The owl would not easily reveal itself. I had to stop. I had to listen carefully. I had to trace the direction of the cry and search patiently through the branches. The owl made me work for the encounter.
Perhaps that is why owls have long been associated with wisdom. Wisdom is rarely handed to us. It comes wrapped in mystery. It asks us to seek before we find.
We often want God, beauty, and truth to arrive as conveniently as a Tootsie Roll Pop commercial, with immediate answers and quick rewards. The owl offers no such shortcut. Instead, it hides in the shadows and invites patient attention.
As I finally spotted one fledgling perched overhead, I made the mistake of looking directly into its eyes. In the animal kingdom, direct eye contact can be a sign of predation or dominance. Yet something remarkable happened. When I shifted, the owl shifted. When I leaned one direction, it leaned the other. For a brief moment, there was a curious exchange between two creatures trying to understand one another.
How rare it is to encounter something in the natural world that feels so intelligent, so present, so aware. And I found myself wondering: as I looked up at the owl, was the owl also looking down at me with equal curiosity?
Americans are, in many ways, a colonizing people. We are trained to master, manage, improve, and conquer. We move through forests thinking about trails to clear and destinations to reach. We rarely stop to consider the world that already exists apart from our plans. Then a shriek from the darkness reminds us that the world is not nearly as tame as we imagine.
For most of human history, forests were not places of recreation but places of uncertainty. They represented mystery, danger, and the unknown. We have become comfortable because our lawns are manicured and our roads are paved. Yet when we step into the woods and look up, the roles reverse.
Suddenly we are no longer the masters of the landscape. We are the field mice wandering through the great mansion of the forest. The owl remains perfectly at home. There is something humbling about that realization.
Standing beneath the tree, I found myself appreciating not merely the owl but my own limitations. For all our technology, all our engineering, all our accomplishments, we have never replicated the silent elegance of owl flight. Military researchers have studied owl feathers because of their extraordinary ability to reduce sound. When an owl passes overhead, it often startles you precisely because you never heard it coming.
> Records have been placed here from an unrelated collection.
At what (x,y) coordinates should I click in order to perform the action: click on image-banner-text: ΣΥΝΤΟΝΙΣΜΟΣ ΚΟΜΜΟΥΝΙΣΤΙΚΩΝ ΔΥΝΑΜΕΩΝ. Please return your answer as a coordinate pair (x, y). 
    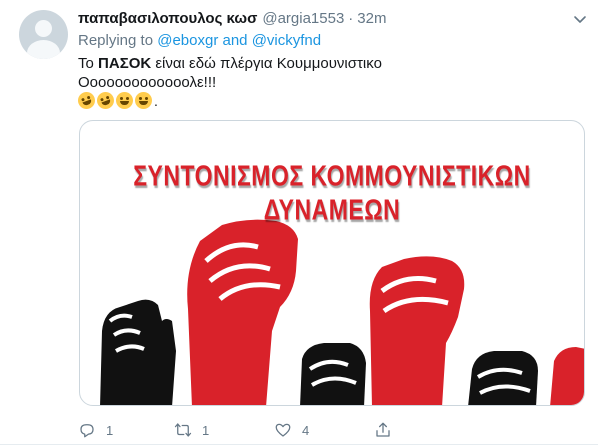
    Looking at the image, I should click on (332, 192).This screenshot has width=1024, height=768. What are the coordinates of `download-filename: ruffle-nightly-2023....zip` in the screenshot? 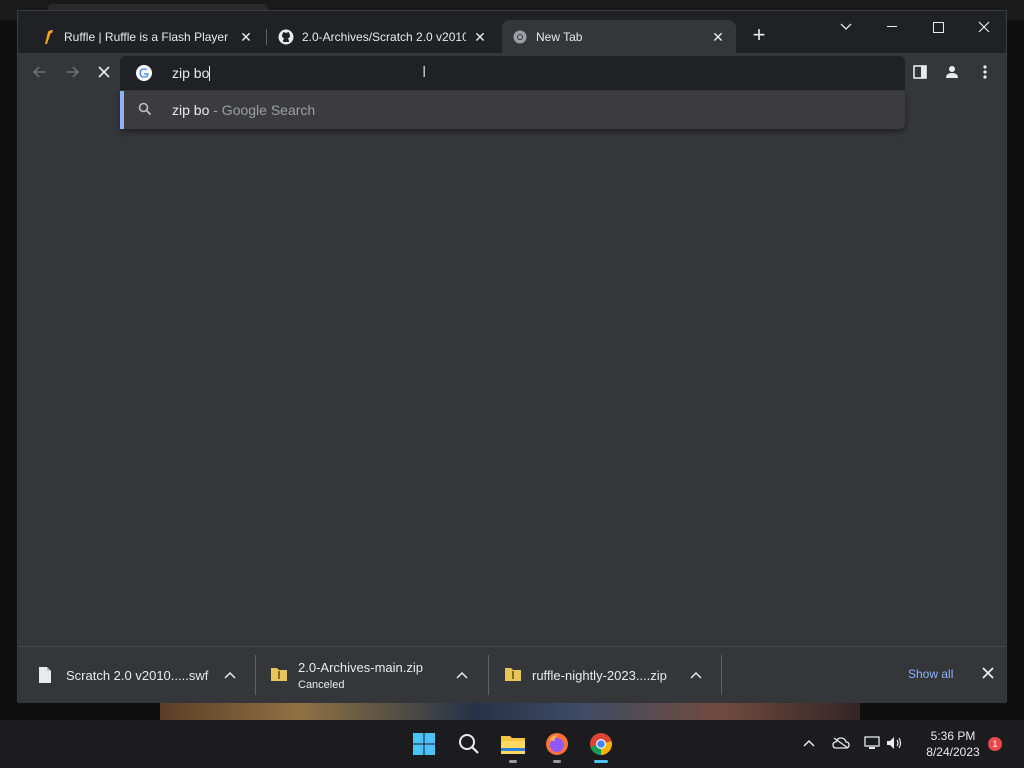 It's located at (600, 675).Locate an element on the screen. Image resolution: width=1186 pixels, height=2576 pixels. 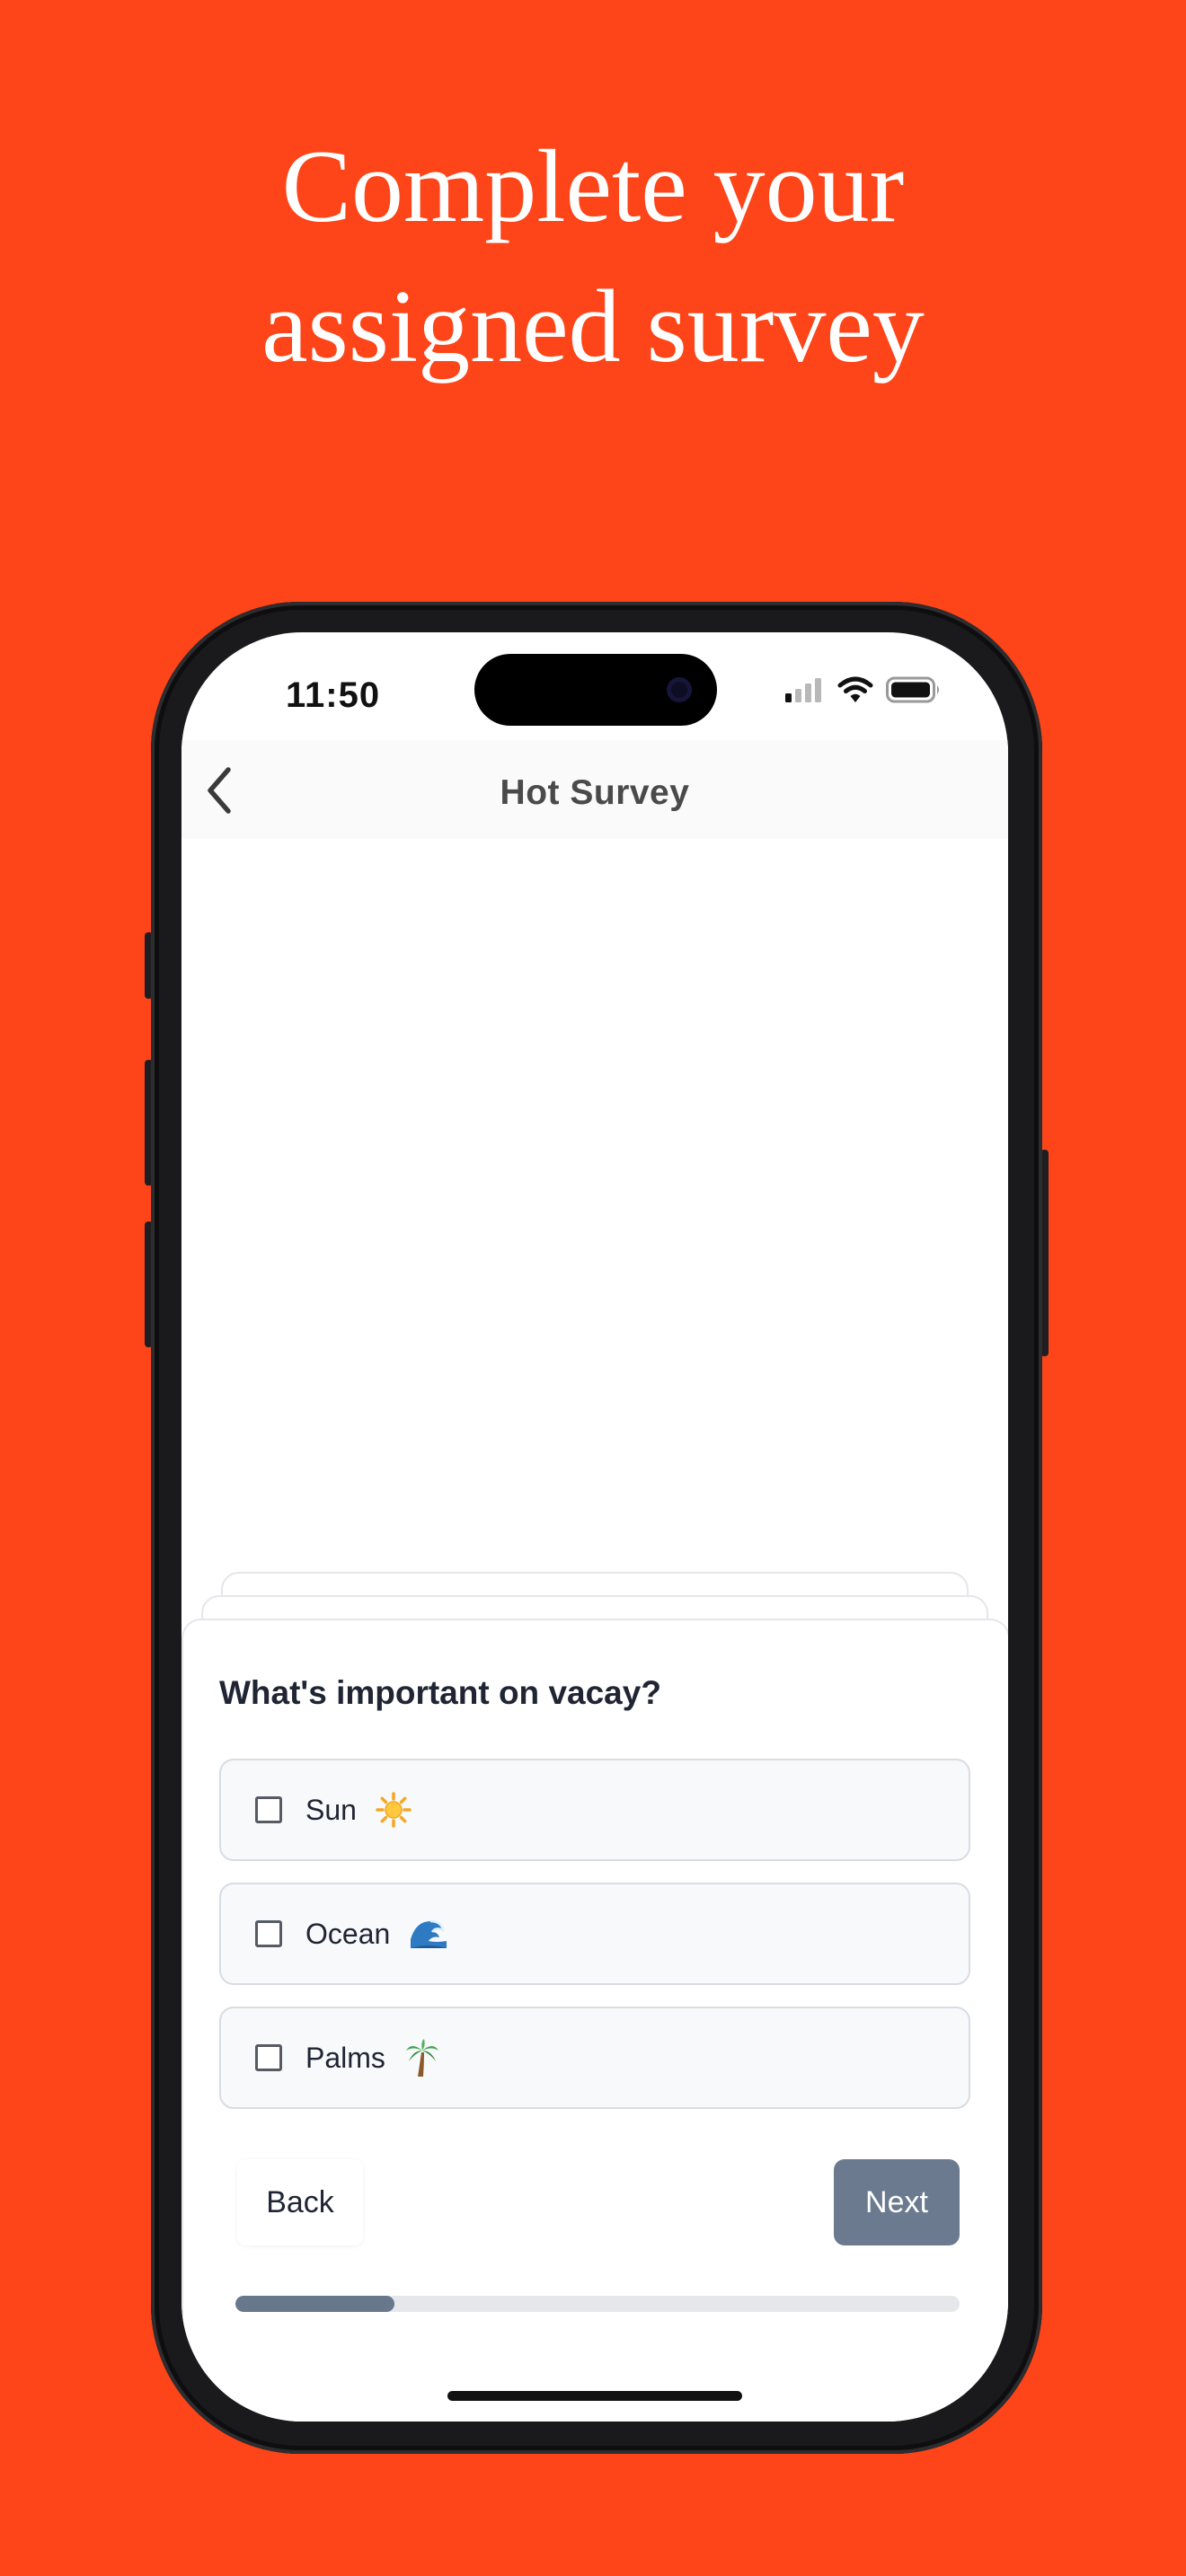
status-icons is located at coordinates (864, 690).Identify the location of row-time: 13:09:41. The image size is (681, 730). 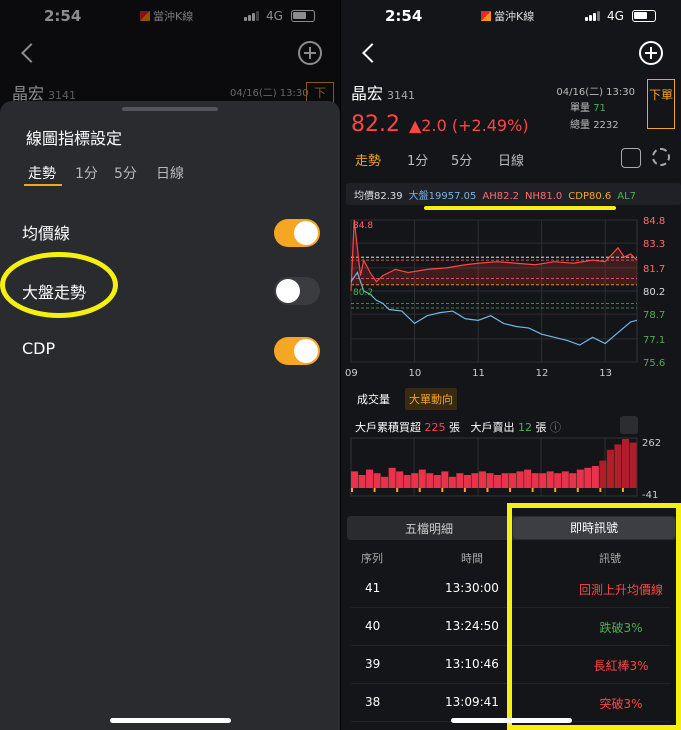
(472, 702). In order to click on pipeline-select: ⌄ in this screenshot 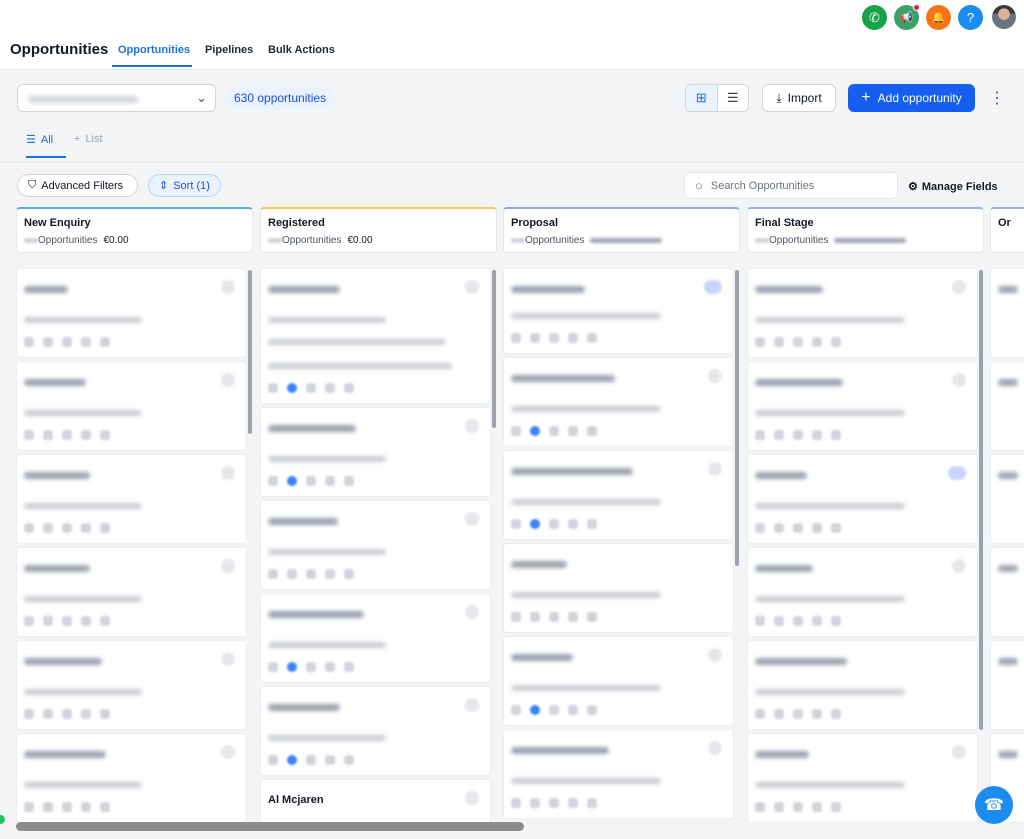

That is not a flaw. That is grace.
Perhaps this is why encounters with wild beauty often feel almost supernatural. They expose the inadequacy of our categories. They awaken something dormant within us. They remind us that the world is larger, stranger, and more mysterious than we usually allow ourselves to believe.
As I sat watching that juvenile owl, I understood why so many cultures have associated these creatures with spiritual significance. The owl is contemplative. It watches. It waits. It refuses to hurry.
And perhaps what we call beauty is often the recognition of a deficiency within ourselves. When I find an owl beautiful, perhaps what I am really discovering is my own need for mystery. When I am drawn to transcendence, perhaps it is because I have become spiritually dehydrated. Just as the body thirsts for water, the soul thirsts for wonder.
I do not know what to do about most of the problems in our world. The world feels chaotic, complex, and increasingly beyond my control. But I know what happens when I walk to the edge of the woods.
I know what happens when I stop. I know what happens when I look up. There, at the edge of the forest, I find myself exactly where I am supposed to be.
Wendell Berry once wrote, "I come into the peace of wild things." The line has always struck me as ironic. We spend so much of our lives trying to tame the world, and yet peace often arrives through an encounter with something genuinely wild. A juvenile owl reminded me of that.
Thank you, little owl. Thank you for your shriek in the night. Thank you for making eye contact. Thank you for your friendship. Most of all, thank you for reminding me to look up.
For when I do, I often discover that God has been blessing me all along through gifts I never noticed because my eyes were fixed somewhere else. And sometimes those blessings arrive in the form of two large eyes looking back down from a tree.